Mi corazón argelino ha vuelto a latir con fuerza en los últimos dos años. Hace unos meses llevé a mi hijo a Chávez Ravine por primera vez. No pude más que emocionarme cuando lo escuché gritar el nombre de Yasiel Puig -el extraordinario jardinero cubano que se ha ganado el amor de medio mundo por acá- como yo gritaba el de mi héroe Pedro Guerrero, un genio dominicano (de San Pedro de Macoris) que, lo recuerdo perfectamente, jugaba con una bellísima manopla color azul que siempre quise tener. Hace algunos días volví al estadio para ver jugar a los Dodgers contra los Bravos de Atlanta en postemporada. Tuve la suerte de que fuera un juego histórico: los Dodgers empataron un récord de la franquicia al anotar 13 carreras en un juego de playoffs. Pero más allá de la inusitada fuerza del bateo azul, lo que me emocionó fue el sentido de comunión en el estadio.
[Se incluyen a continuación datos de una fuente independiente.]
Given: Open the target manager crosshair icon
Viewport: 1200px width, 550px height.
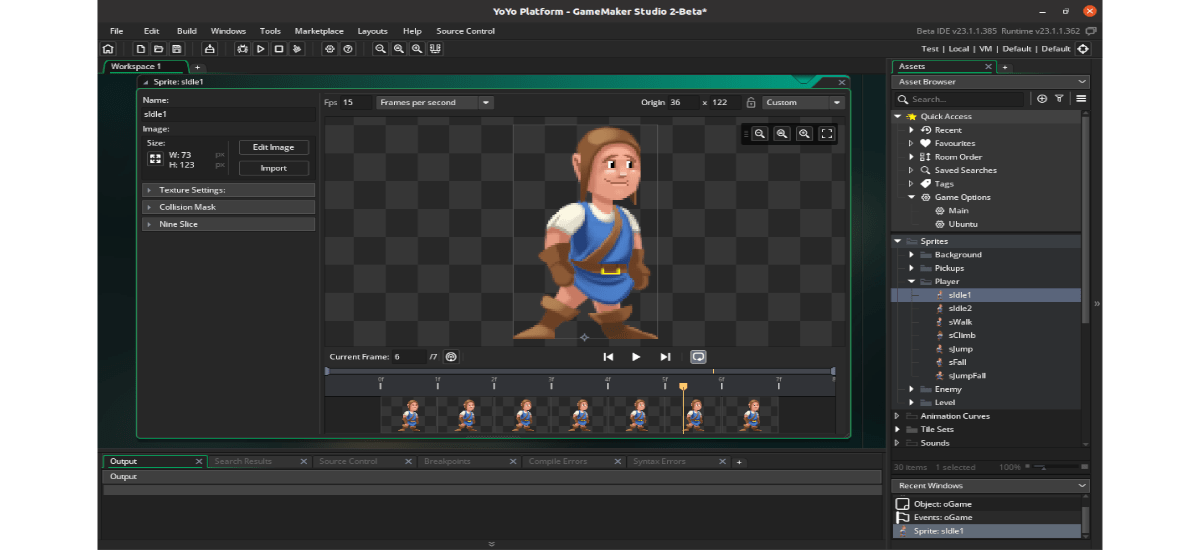Looking at the screenshot, I should coord(1082,49).
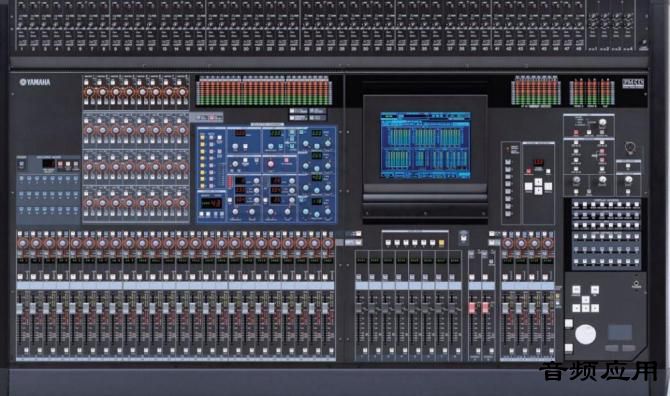
Task: Click the wide input meter bridge at the top left
Action: tap(264, 91)
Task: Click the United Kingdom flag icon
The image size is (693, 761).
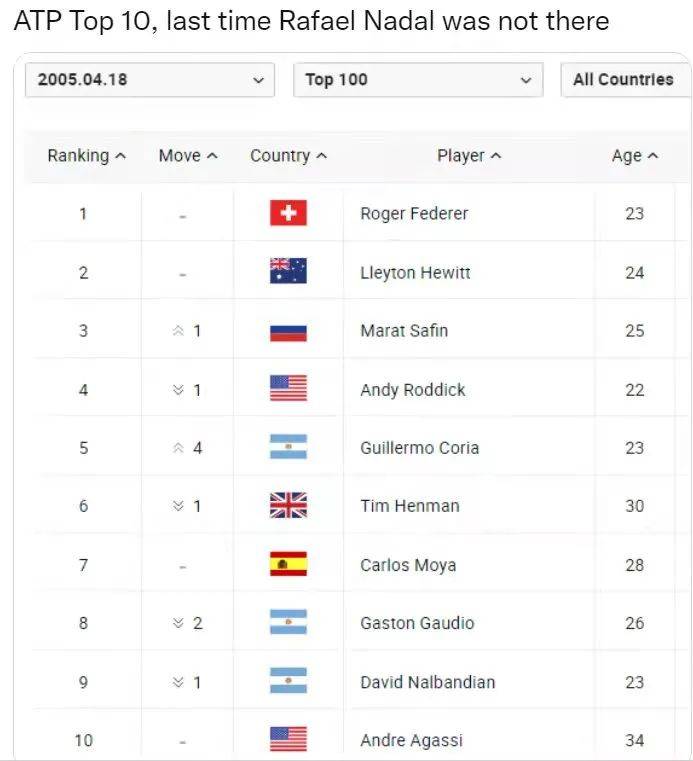Action: [x=288, y=505]
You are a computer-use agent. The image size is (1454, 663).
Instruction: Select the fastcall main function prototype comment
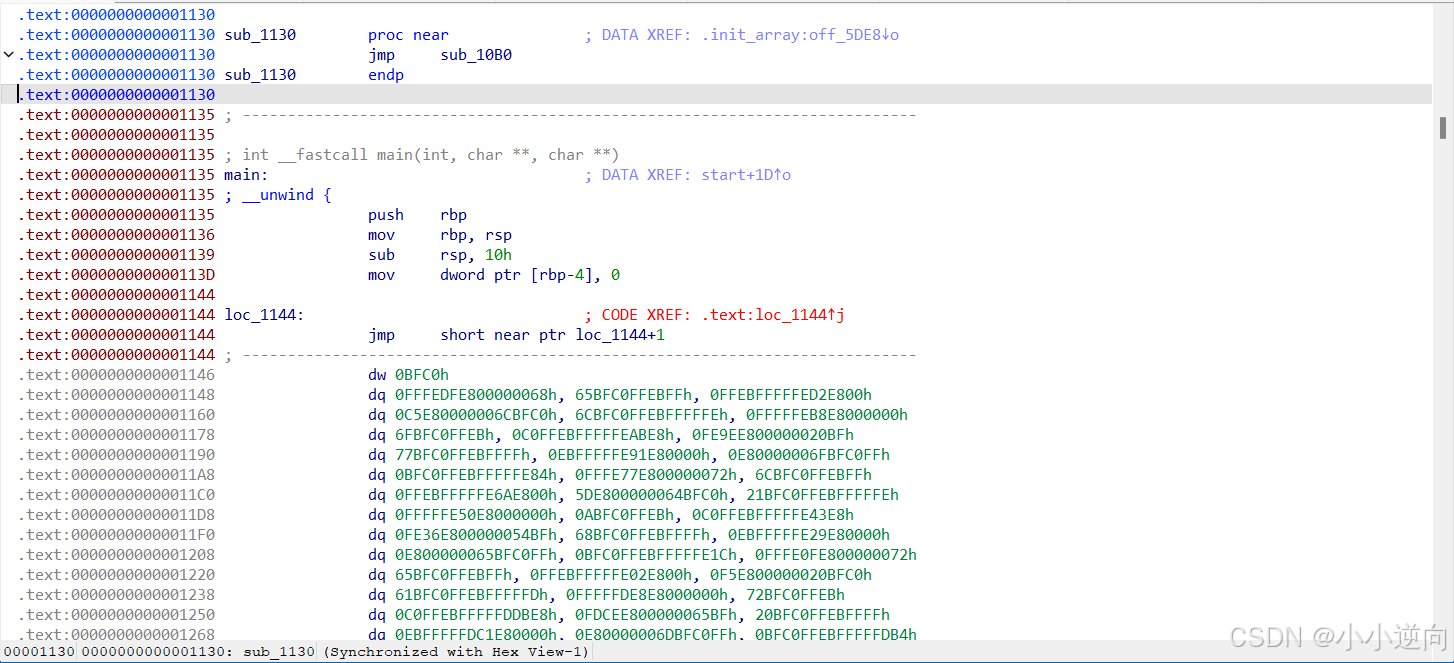420,154
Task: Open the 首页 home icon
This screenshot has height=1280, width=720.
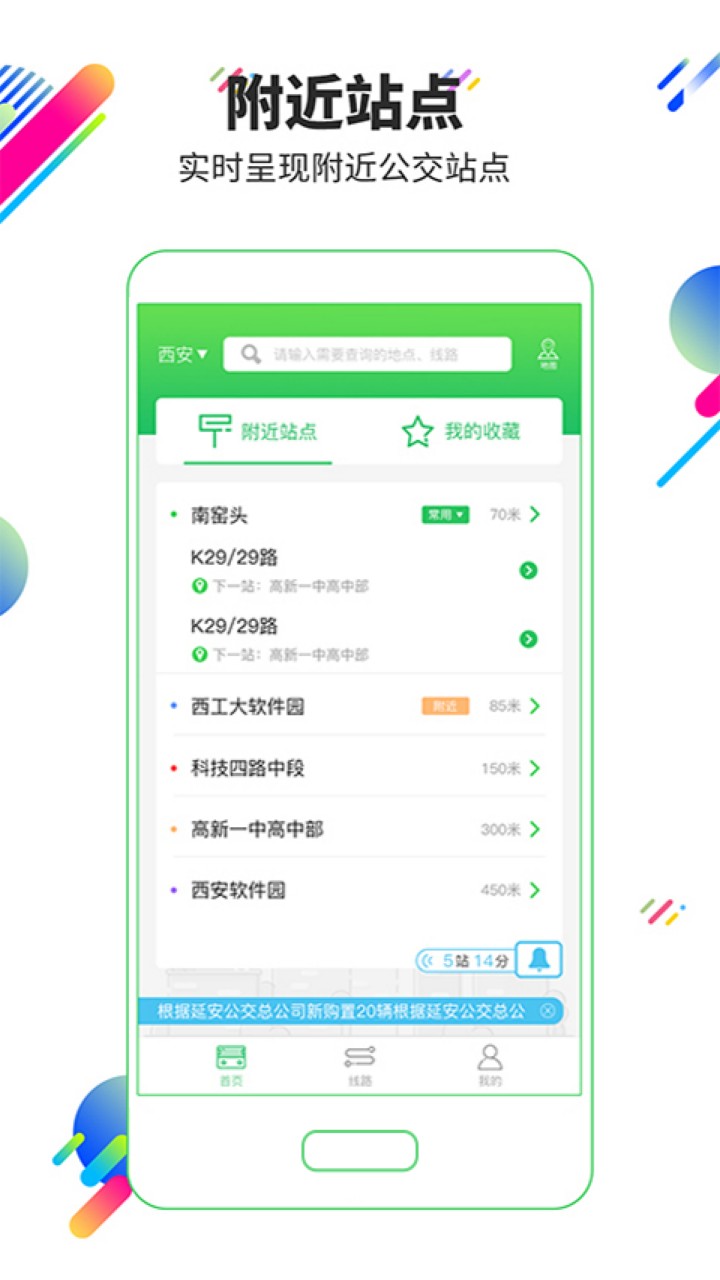Action: pos(231,1065)
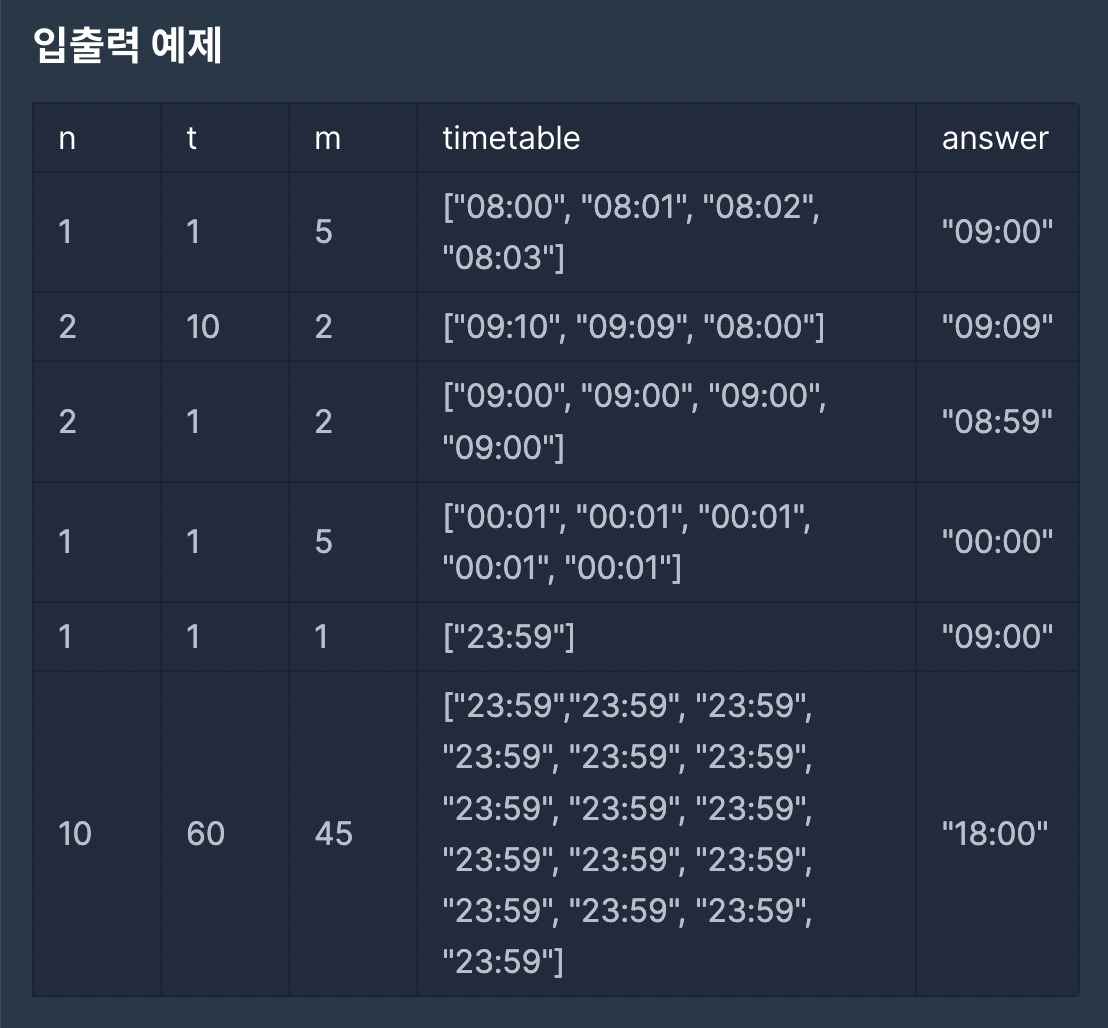Click the t value 60 cell
The width and height of the screenshot is (1108, 1028).
tap(225, 834)
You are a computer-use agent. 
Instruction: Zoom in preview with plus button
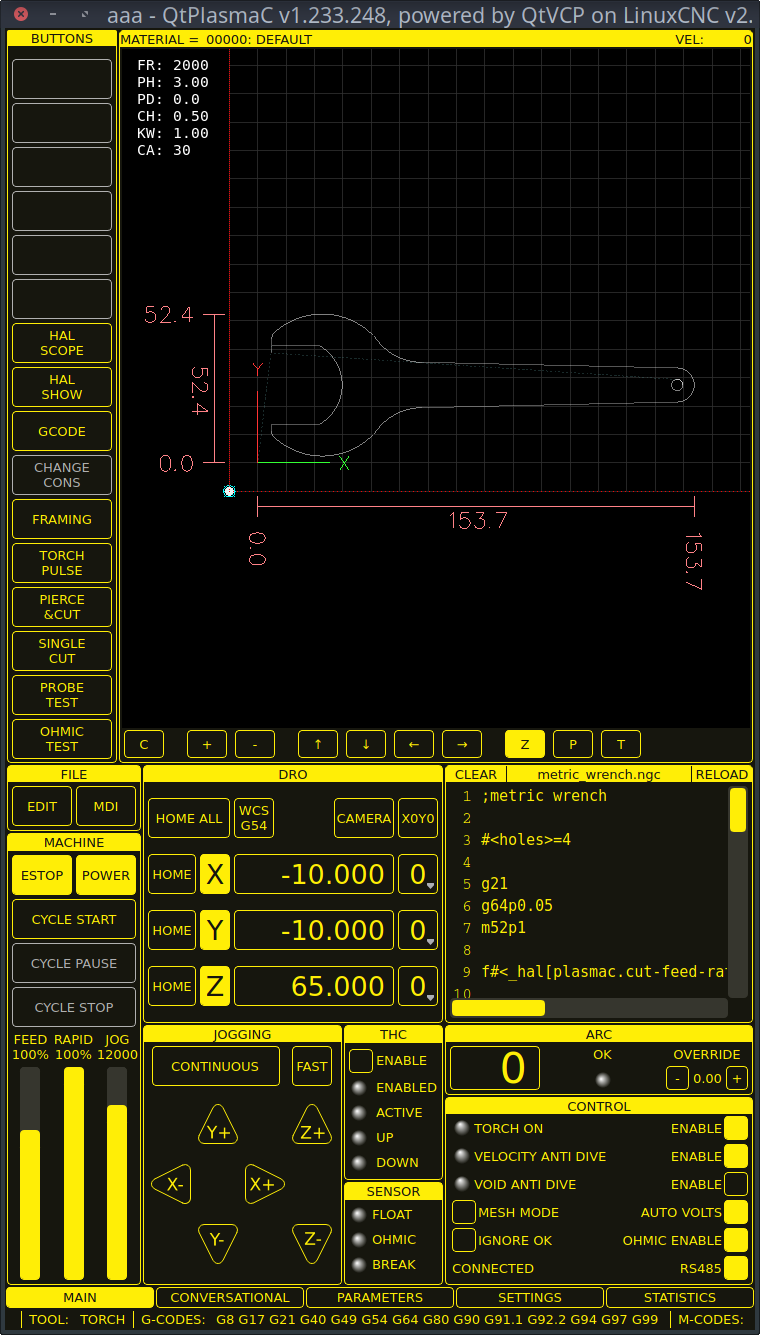(207, 744)
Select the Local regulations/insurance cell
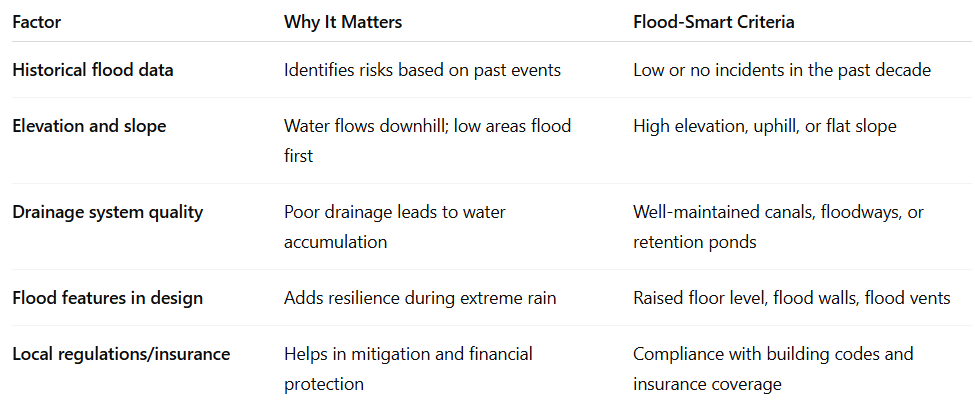 (121, 354)
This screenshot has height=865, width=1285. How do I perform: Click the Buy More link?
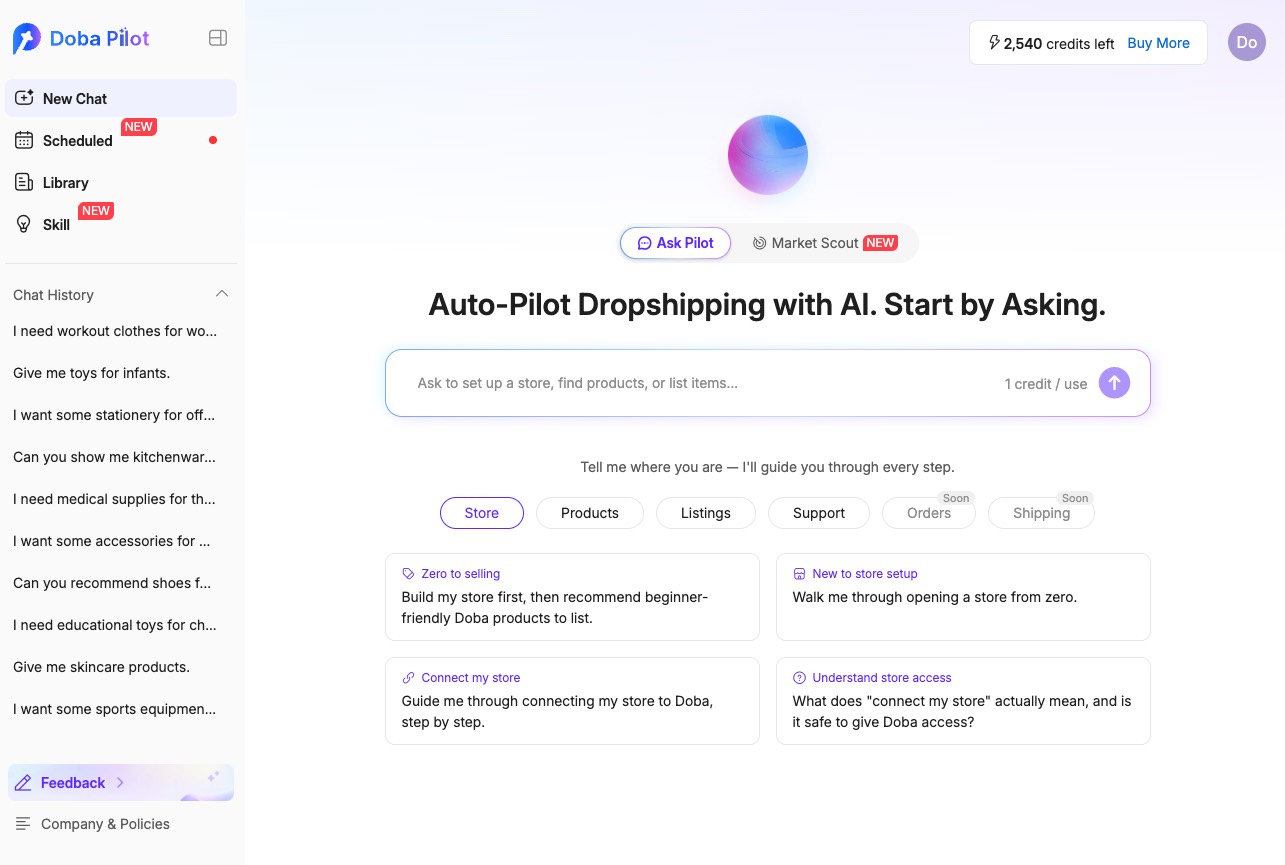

Quizá como ninguna otra en Estados Unidos, Los Ángeles es una ciudad enorme y diversa: una ciudad con decenas de ciudades dentro. Y adentro de esas ciudades hay cientos de comunidades también distintas. A unas cuadras de la zona coreana hay un barrio etíope, más allá uno judí y al sur uno netamente mexicano, salpicado de (muchos) salvadoreños. Tiene fama de ser una ciudad inescrutable, de amistades superficiales… de solitarios. Un día le escuché decir a un periodista angelino que la principal virtud de la ciudad era la libertad: a nadie le importa lo que le ocurre al prójimo, y eso otorga una suerte de libertad para la reinvención. Suena como un elogio pero no lo es tanto: la frialdad no puede ser una virtud cuando se piensa en la identidad de una ciudad.

Yo no sé todavía si Los Ángeles de verdad es ese monstruo que aísla. Juzgar una ciudad tras menos de dos años de vivir en ella me parece frívolo. Lo que sí puedo decir sin temor a equivocarme es que lo que viví en el estadio de los Dodgers hace unos días estuvo muy lejos de la displicencia. Casi 60.000 personas, desde los asientos de los jardines hasta los privilegiados detrás de home, en un proceso de afinidad total con su equipo y con los códigos y rituales establecidos desde hace años para apoyar a la novena. Un estadio azul agitando toallas azules y gritando los nombres de los jugadores: el deporte como catalizador de la cohesión social más efímera, pero quizá más auténtica. Hermoso, francamente.

Ahora, los Dodgers van a jugar por el título de la liga nacional contra los Cardenales de San Luis. En el papel, los pájaros rojos son los favoritos. Pero quizá estos Dodgers le tienen reservadas sorpresas a su afición. Después de todo, el equipo no desconoce la épica. Si no, que le pregunten a Kirk Gibson. O mejor aún, a ese toro que todavía se pasea, callado y amable como siempre, por los amplios pasillos del estadio que vio a Sandy Koufax llenarse de gloria hace casi medio siglo.